The aim of this notebook is to take the raw data and transform into a clean dataset set for modelling.

In [1]:
import pandas as pd
import matplotlib.pyplot as plt

In [2]:
order_numbers = pd.read_excel('data/data_task.xlsx', sheet_name='order_numbers')
transaction_data = pd.read_excel('data/data_task.xlsx', sheet_name='transaction_data')
reported_data = pd.read_excel('data/data_task.xlsx', sheet_name='reported_data')

# Clean the order numbers df
    - order df by date
    - ensure the order numbers value increase (create boolean column) 

In [3]:
order_numbers.shape

(856, 2)

In [4]:
order_numbers.head()

Unnamed: 0,date,order_number
0,2018-01-07,33841906
1,2018-01-22,34008921
2,2018-01-25,34397468
3,2018-02-06,34434432
4,2018-02-08,34579365


In [5]:
order_numbers.dtypes

date            datetime64[ns]
order_number             int64
dtype: object

In [6]:
def validate_order(df, date_col, order_col):
    # Ensure DataFrame is sorted by date
    df = df.sort_values(by=date_col).reset_index(drop=True)
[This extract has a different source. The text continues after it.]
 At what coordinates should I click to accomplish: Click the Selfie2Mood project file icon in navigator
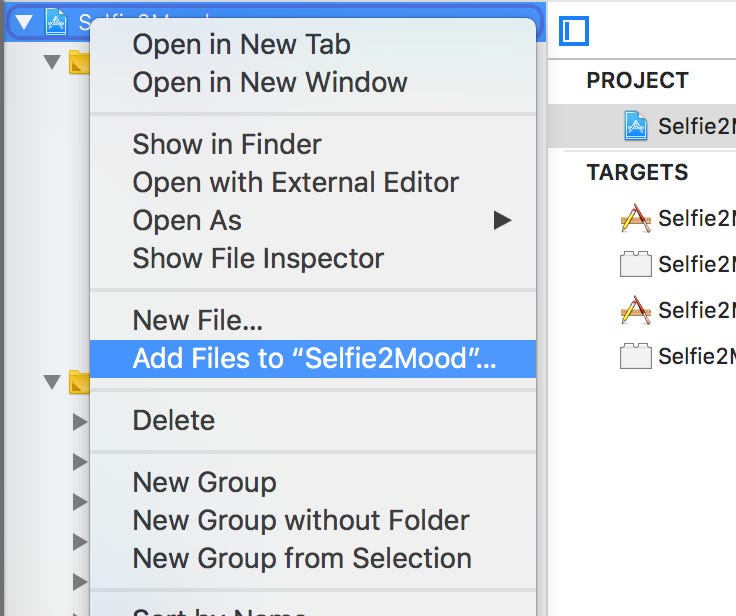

    # Create Boolean column to check if order number is higher than the previous row
    df["order_increasing"] = df[order_col].diff() > 0  

    # Set the first row to True (as there's no previous row to compare)
    df.loc[0, "order_increasing"] = True 

    return df

In [7]:
orders1 = validate_order(order_numbers, 'date', 'order_number')
orders1

Unnamed: 0,date,order_number,order_increasing
0,2018-01-07,33841906,True
1,2018-01-22,34008921,True
2,2018-01-25,34397468,True
3,2018-02-06,34434432,True
4,2018-02-08,34579365,True
...,...,...,...
851,2022-12-26,89053562,True
852,2022-12-27,89078365,True
853,2022-12-28,89109007,True
854,2022-12-29,89139373,True


In [8]:
orders1.value_counts('order_increasing')

order_increasing
True     638
False    218
Name: count, dtype: int64

In [9]:
# drop all rows where order_increasing == False

orders2 = orders1[orders1['order_increasing'] == True]
orders2.value_counts('order_increasing')

order_increasing
True    638
Name: count, dtype: int64

In [10]:
orders2.head()

Unnamed: 0,date,order_number,order_increasing
0,2018-01-07,33841906,True
1,2018-01-22,34008921,True
2,2018-01-25,34397468,True
3,2018-02-06,34434432,True
4,2018-02-08,34579365,True


In [11]:
# drop the feature 'order_increasing'

orders3 = orders2.drop(columns=['order_increasing'])
orders3.head()

Unnamed: 0,date,order_number
0,2018-01-07,33841906
1,2018-01-22,34008921
2,2018-01-25,34397468
3,2018-02-06,34434432
4,2018-02-08,34579365


In [12]:
# Resample to quarterly frequency and aggregate using sum
# Set 'date' as the index for resampling
orders3 = orders3.set_index("date")

orders_quarterly = orders3.resample("Q").sum().reset_index()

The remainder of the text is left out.